- Trenta Location of Trenta in Italy
- Coordinates: 39°17′N 16°19′E﻿ / ﻿39.283°N 16.317°E
- Country: Italy
- Region: Calabria
- Province: Province of Cosenza (CS)
- Comune: Casali del Manco

Area
- • Total: 4 km^{2} (1.5 sq mi)
- Elevation: 618 m (2,028 ft)

Population
- • Total: 2,616
- • Density: 650/km^{2} (1,700/sq mi)
- Time zone: UTC+1 (CET)
- • Summer (DST): UTC+2 (CEST)
- Postal code: 87050
- Dialing code: 0984

= Trenta, Calabria =

Trenta is a frazione of the comune of Casali del Manco, in the province of Cosenza, Calabria, southern Italy. It lost its comune status in 2017 after a referendum, along with four other municipalities.

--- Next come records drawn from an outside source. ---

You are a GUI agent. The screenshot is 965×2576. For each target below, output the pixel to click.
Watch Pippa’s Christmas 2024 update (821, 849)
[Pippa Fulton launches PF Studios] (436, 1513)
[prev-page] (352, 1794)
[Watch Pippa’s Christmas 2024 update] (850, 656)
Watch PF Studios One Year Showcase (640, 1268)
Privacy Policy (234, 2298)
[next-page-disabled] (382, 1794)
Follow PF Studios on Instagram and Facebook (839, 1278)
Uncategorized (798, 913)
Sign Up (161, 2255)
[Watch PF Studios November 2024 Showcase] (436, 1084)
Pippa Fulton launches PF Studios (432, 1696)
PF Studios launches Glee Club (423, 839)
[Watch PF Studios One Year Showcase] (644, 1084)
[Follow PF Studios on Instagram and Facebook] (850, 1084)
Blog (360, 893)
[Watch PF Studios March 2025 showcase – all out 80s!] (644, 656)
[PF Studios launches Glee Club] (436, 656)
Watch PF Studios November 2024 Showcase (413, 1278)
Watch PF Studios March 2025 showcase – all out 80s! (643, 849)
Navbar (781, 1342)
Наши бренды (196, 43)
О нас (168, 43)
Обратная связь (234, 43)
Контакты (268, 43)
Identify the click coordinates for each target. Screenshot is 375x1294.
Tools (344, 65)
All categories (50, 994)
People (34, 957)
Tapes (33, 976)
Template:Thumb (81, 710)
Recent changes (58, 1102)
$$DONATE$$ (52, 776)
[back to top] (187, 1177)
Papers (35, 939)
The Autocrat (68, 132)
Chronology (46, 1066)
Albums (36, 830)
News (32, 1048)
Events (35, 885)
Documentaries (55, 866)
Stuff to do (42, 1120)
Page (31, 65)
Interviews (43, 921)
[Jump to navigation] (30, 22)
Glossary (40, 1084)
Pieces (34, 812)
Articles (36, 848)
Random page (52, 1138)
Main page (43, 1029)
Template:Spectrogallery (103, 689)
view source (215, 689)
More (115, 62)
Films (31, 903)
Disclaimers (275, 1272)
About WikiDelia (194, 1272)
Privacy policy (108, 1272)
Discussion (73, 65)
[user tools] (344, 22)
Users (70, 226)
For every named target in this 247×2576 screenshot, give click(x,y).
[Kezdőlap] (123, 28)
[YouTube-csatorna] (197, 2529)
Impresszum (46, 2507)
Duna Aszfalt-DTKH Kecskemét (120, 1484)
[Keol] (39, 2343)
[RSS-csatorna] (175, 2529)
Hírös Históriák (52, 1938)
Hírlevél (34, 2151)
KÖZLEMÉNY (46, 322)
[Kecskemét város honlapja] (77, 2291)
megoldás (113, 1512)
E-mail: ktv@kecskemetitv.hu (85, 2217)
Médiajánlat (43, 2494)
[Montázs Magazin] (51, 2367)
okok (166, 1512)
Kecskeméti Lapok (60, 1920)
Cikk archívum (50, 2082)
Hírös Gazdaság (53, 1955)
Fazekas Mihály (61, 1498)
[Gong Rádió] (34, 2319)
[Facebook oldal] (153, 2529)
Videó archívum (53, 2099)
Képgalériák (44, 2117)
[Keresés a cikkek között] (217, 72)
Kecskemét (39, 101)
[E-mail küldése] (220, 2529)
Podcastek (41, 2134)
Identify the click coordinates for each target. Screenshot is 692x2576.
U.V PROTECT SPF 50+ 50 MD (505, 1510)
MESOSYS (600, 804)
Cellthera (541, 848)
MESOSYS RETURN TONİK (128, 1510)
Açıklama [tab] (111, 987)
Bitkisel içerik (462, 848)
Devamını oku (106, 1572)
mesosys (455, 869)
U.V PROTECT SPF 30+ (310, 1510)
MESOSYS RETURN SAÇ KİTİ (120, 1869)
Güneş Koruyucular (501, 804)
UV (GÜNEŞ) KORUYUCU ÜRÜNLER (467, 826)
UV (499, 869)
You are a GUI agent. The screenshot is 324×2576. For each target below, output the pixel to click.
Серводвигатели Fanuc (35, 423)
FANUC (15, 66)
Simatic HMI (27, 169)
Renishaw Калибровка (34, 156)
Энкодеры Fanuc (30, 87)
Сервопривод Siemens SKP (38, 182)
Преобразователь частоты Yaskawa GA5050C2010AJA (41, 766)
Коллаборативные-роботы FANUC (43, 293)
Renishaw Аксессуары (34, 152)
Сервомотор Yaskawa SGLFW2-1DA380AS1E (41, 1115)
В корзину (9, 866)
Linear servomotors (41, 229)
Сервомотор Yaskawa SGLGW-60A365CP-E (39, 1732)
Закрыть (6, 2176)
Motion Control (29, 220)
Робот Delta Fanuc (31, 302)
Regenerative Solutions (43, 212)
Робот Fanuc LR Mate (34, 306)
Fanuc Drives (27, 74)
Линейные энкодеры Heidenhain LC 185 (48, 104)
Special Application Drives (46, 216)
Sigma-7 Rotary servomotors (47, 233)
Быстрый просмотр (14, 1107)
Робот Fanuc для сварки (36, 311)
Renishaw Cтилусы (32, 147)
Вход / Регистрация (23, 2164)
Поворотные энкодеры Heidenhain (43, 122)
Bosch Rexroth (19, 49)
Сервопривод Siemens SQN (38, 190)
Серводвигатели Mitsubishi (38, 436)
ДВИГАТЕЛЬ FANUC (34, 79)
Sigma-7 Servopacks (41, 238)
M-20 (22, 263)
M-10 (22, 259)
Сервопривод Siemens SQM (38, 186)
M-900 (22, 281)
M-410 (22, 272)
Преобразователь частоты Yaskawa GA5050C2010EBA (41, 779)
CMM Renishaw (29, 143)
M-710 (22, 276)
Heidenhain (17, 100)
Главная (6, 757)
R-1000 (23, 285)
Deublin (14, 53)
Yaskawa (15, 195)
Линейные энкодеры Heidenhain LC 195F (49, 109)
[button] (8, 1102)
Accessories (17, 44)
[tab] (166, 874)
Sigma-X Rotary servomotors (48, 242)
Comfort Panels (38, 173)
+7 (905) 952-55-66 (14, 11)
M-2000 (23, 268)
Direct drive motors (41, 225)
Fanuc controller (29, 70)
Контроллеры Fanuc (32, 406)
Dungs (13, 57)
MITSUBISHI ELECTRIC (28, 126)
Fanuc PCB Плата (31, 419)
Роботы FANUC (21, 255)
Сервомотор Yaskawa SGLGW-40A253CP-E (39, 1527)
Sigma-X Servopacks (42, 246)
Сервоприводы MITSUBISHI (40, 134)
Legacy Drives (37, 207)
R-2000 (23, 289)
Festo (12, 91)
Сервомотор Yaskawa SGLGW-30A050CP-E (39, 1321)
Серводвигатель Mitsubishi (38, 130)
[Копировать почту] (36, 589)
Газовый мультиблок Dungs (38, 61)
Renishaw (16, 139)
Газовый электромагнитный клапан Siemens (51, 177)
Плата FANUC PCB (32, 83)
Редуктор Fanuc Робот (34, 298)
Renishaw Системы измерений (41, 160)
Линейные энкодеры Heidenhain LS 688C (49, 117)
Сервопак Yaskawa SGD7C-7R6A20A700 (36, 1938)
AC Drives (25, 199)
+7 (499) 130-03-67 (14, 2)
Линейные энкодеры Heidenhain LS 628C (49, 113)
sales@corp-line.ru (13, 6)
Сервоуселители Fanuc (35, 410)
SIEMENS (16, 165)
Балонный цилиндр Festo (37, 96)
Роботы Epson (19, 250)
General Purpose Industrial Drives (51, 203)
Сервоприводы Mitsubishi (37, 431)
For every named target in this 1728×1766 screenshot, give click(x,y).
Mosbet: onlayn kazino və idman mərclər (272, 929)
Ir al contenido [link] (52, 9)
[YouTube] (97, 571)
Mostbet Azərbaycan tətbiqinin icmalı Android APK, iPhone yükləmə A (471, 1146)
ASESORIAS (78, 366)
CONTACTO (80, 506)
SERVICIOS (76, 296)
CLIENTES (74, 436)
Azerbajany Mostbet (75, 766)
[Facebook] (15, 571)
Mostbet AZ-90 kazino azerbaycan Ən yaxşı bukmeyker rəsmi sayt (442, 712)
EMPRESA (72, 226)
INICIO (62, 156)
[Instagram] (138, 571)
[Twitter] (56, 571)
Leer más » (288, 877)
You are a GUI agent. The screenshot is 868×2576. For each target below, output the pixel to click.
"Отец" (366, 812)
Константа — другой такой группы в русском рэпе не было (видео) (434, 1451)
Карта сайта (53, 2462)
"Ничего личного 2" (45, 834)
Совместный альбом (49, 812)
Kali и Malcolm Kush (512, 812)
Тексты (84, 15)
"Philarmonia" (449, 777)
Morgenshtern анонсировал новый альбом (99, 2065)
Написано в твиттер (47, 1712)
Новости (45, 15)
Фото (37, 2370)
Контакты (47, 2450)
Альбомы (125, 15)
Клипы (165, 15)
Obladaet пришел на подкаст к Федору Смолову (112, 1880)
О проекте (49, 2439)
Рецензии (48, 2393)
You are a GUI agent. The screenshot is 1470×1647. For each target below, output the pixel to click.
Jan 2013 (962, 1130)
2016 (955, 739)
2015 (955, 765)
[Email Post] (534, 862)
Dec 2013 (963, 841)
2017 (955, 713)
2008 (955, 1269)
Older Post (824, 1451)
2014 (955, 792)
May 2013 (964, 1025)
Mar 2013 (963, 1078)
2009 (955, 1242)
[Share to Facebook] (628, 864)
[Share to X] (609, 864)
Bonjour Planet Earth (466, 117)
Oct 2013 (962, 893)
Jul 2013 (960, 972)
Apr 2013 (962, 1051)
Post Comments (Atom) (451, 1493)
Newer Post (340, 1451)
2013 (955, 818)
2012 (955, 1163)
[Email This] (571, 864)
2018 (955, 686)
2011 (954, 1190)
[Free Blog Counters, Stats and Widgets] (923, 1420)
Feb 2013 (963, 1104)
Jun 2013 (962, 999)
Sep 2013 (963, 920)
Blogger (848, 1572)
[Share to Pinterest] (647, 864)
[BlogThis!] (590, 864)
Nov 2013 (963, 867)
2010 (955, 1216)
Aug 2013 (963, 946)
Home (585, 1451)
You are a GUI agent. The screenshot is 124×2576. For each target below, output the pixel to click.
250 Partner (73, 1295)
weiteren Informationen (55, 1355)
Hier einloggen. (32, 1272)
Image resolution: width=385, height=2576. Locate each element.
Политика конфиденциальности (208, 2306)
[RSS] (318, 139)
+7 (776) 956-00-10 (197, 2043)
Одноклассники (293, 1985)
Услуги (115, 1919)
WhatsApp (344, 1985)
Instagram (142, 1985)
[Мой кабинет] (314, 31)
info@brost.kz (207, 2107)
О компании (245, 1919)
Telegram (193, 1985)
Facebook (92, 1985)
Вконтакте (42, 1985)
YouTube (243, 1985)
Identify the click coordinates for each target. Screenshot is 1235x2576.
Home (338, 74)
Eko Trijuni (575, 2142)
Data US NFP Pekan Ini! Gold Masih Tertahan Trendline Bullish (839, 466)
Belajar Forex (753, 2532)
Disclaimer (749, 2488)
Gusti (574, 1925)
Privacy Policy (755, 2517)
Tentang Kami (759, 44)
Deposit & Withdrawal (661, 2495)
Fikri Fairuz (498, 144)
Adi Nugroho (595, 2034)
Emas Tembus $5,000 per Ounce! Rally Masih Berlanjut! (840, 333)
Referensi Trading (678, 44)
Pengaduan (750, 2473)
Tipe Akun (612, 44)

Trenta is a town high in the Crati river Valley. The town's ancient name, Triginta, derives from the Latin number triginta or thirty. Trenta was founded by Cosentine refugees in the 10th century AD, in the era of Saracen occupations of the nearby capital, Magli, which eventually became one of the administrative divisions that comprise the town of Trenta. The other divisions include Schiavonea, Feruci, Cribari, Catena, and Morelli. The town itself is made up of 4.65 km2, and sits at an altitude of over 600 meters above sea level.